Un discorso a parte, e per certi versi più affascinante perché intriso di un'eredità iconica e controversa, merita il nome Multipla. Il concept Citroën ELO, con la sua inconfondibile silhouette da minivan moderno, i fari a sviluppo verticale e la possibilità di ospitare fino a sei passeggeri, ha inevitabilmente acceso i riflettori anche sulle potenzialità degli altri brand del gruppo Stellantis. È così che, al di là delle mere speculazioni, si è consolidata l'ipotesi secondo cui proprio quella piattaforma potrebbe costituire la base per una rinascita del celebre "brutto anatroccolo" italiano, un modello che, è innegabile, non ha mai smesso di suscitare reazioni polarizzate e un vivo interesse. Le indiscrezioni più accreditate, però, sembrano orientarsi verso una soluzione differente, indicando piuttosto l'utilizzo del nome Multipla per un SUV costruito sulla piattaforma Smart Car, la medesima che sostiene la nuova Citroën C3 Aircross.

Lo sviluppo del nuovo Fastback prosegue senza sosta

Nel frattempo, lo sviluppo dei modelli già annunciati procede a ritmo sostenuto, come dimostrano le ripetute foto spia che ritraggono i prototipi impegnati nei collaudi su strada. Il futuro Fastback, un SUV coupé che andrà a posizionarsi nel segmento C, è stato nuovamente immortalato in Italia, segno che le attività di messa a punto non si fermano neppure durante le festività. Questo veicolo, che condividerà l'architettura tecnica con la Panda e con il futuro Grizzly, rappresenterà una novità assoluta per il mercato europeo, mentre in Sud America sarà chiamato a ereditare il ruolo dell'attuale versione. Le sue linee, appena intuibili sotto le pesanti mimetizzature, promettono una silhouette dinamica e sportiva, in linea con la vocazione del segmento dei SUV coupé.

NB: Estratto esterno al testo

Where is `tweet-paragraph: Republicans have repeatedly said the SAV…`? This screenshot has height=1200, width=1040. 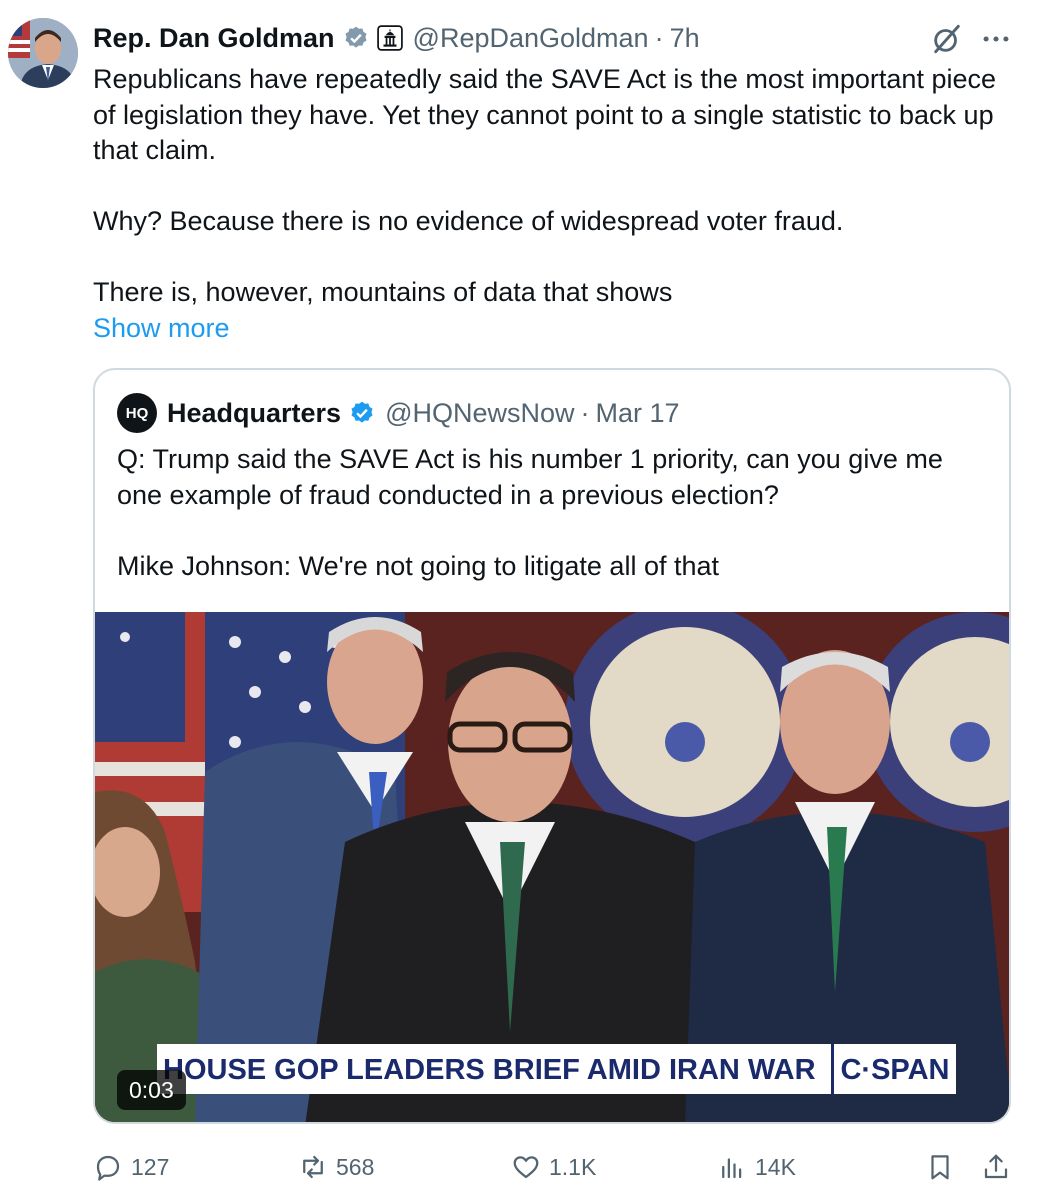 tweet-paragraph: Republicans have repeatedly said the SAV… is located at coordinates (544, 114). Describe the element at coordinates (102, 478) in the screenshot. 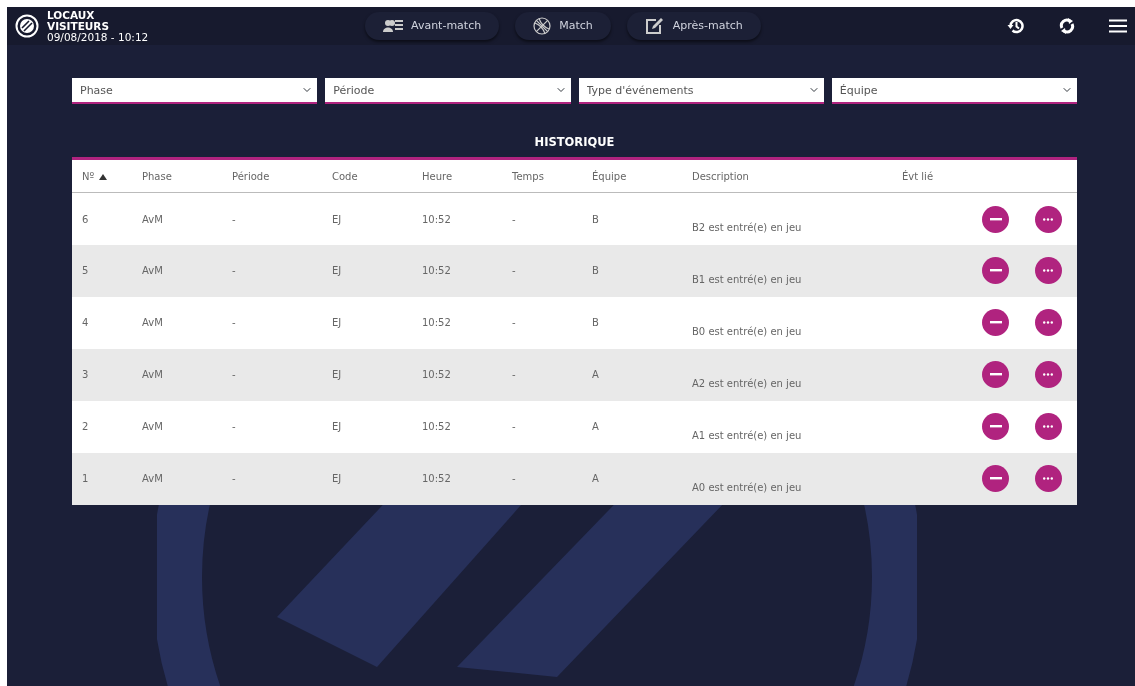

I see `table-cell: 1` at that location.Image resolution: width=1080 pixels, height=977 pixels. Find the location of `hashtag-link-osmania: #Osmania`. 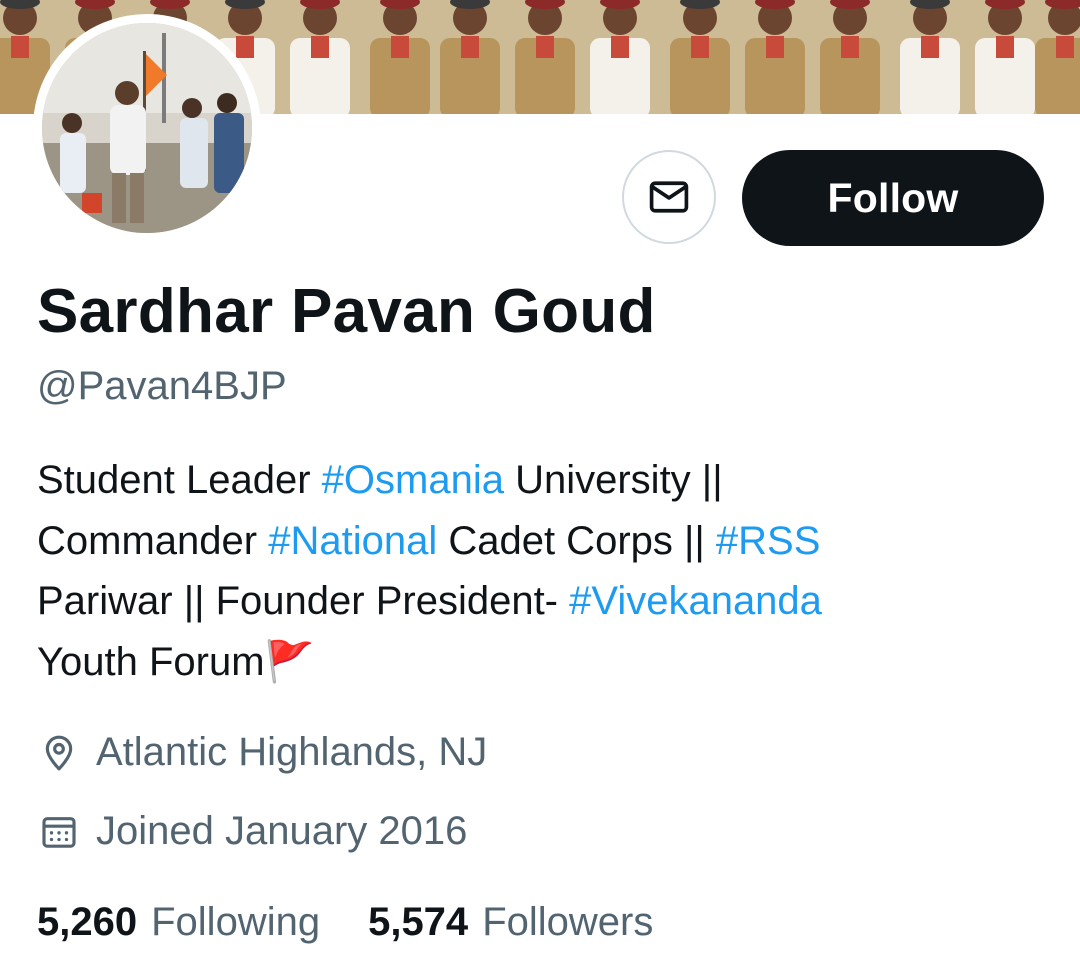

hashtag-link-osmania: #Osmania is located at coordinates (413, 480).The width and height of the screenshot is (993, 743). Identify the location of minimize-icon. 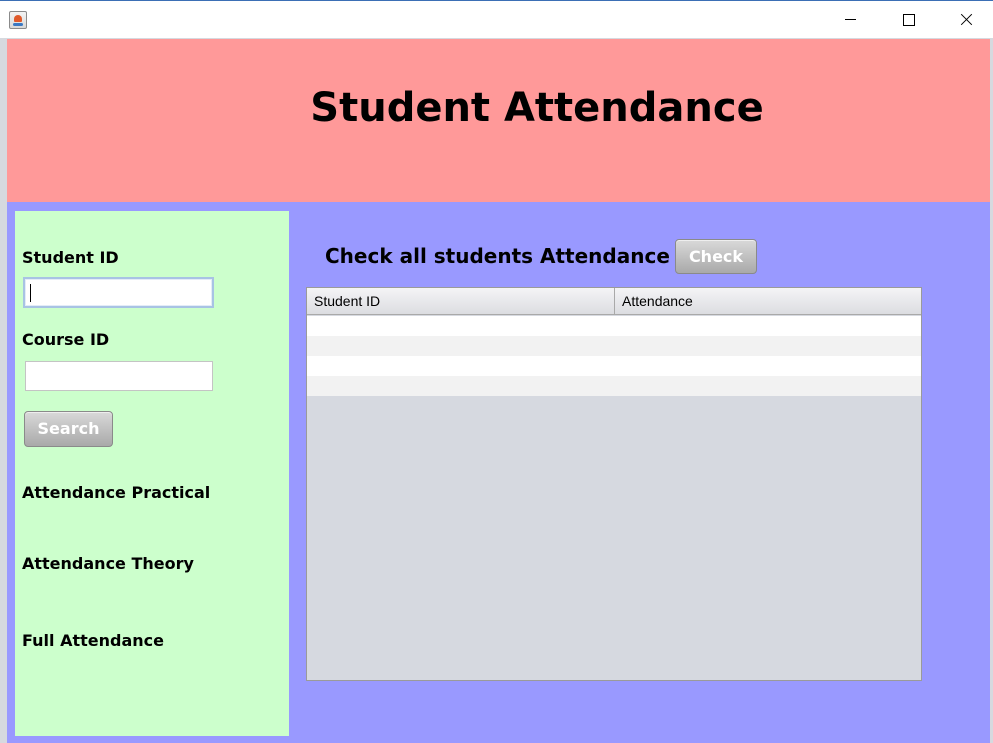
(851, 20).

Una strategia di prodotto basata su piattaforme comuni

L'elemento che accomuna gran parte di questi progetti, al di là delle diverse tipologie di carrozzeria, è la strategia industriale di Stellantis, la quale punta a ottimizzare risorse e tempi di sviluppo sfruttando piattaforme modulari. La Smart Car, in particolare, emerge come l'architettura portante di questa nuova fase per Fiat, essendo destinata a sostenere non solo la nuova generazione della Panda e il Grizzly, ma appunto anche il Fastback e, secondo alcune voci, la possibile rinascita della Multipla. Questo approccio, che consente di contenere i costi pur offrendo veicoli distinti per stile e posizionamento, è cruciale per il rilancio competitivo del marchio in un mercato sempre più battagliero, dove l'efficienza produttiva e l'identità dei modelli devono trovare un punto di equilibrio perfetto.